EXERCISE ▸ Each line of the listing that includes "pixels" should be reported.

AVAILABLE RECORDS ▸

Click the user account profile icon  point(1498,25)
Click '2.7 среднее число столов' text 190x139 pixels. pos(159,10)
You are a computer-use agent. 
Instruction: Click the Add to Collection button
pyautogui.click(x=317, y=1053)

---

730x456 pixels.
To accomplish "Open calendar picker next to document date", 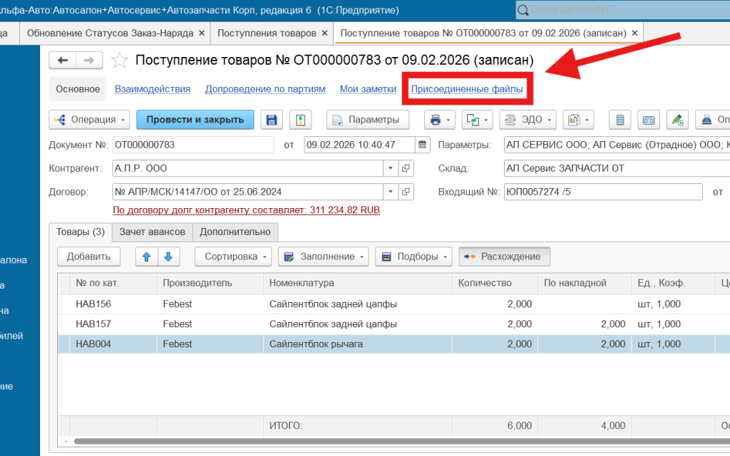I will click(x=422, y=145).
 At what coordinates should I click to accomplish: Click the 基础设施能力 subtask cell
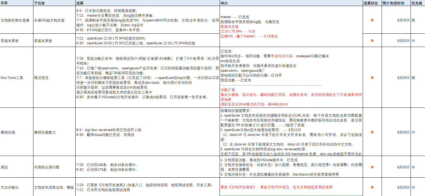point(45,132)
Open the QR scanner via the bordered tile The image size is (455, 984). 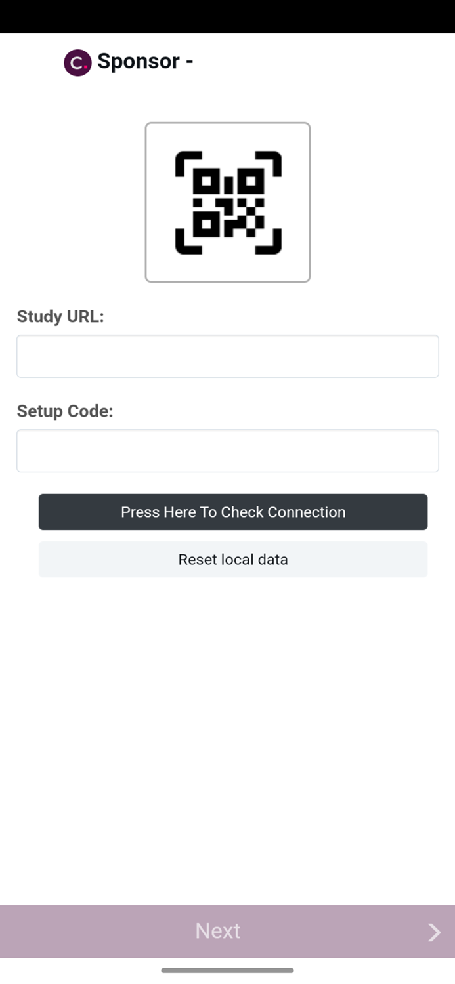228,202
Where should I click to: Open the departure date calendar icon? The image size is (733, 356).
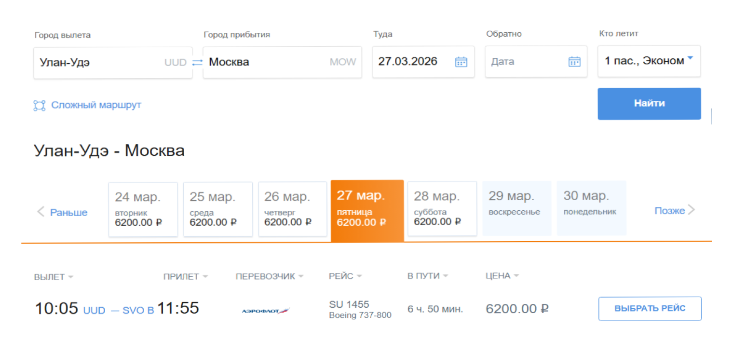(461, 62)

--

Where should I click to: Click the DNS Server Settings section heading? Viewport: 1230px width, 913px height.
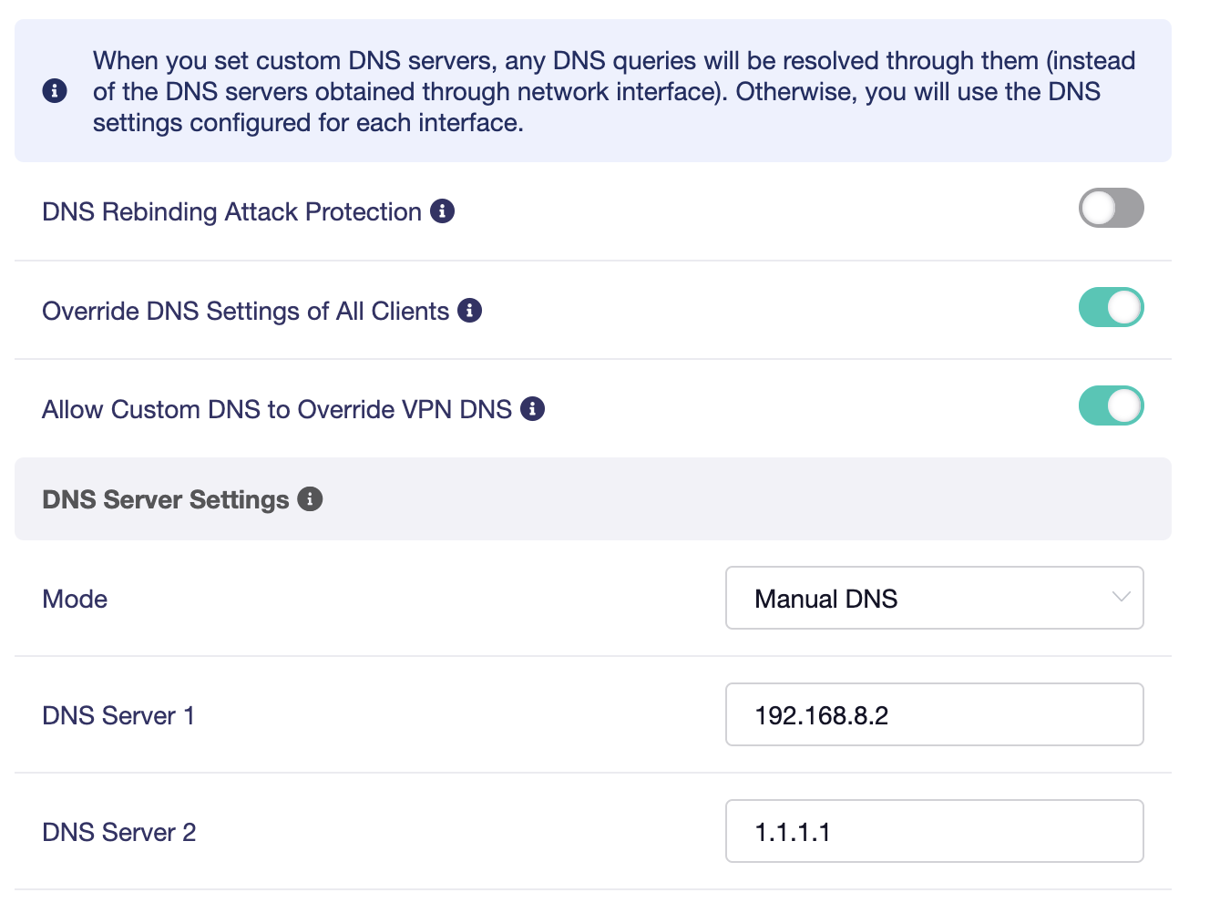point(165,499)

SOLUTION FOR THIS TASK ▸
Click '2.7 среднее число столов' text 190x139 pixels. pos(159,10)
730x456 pixels.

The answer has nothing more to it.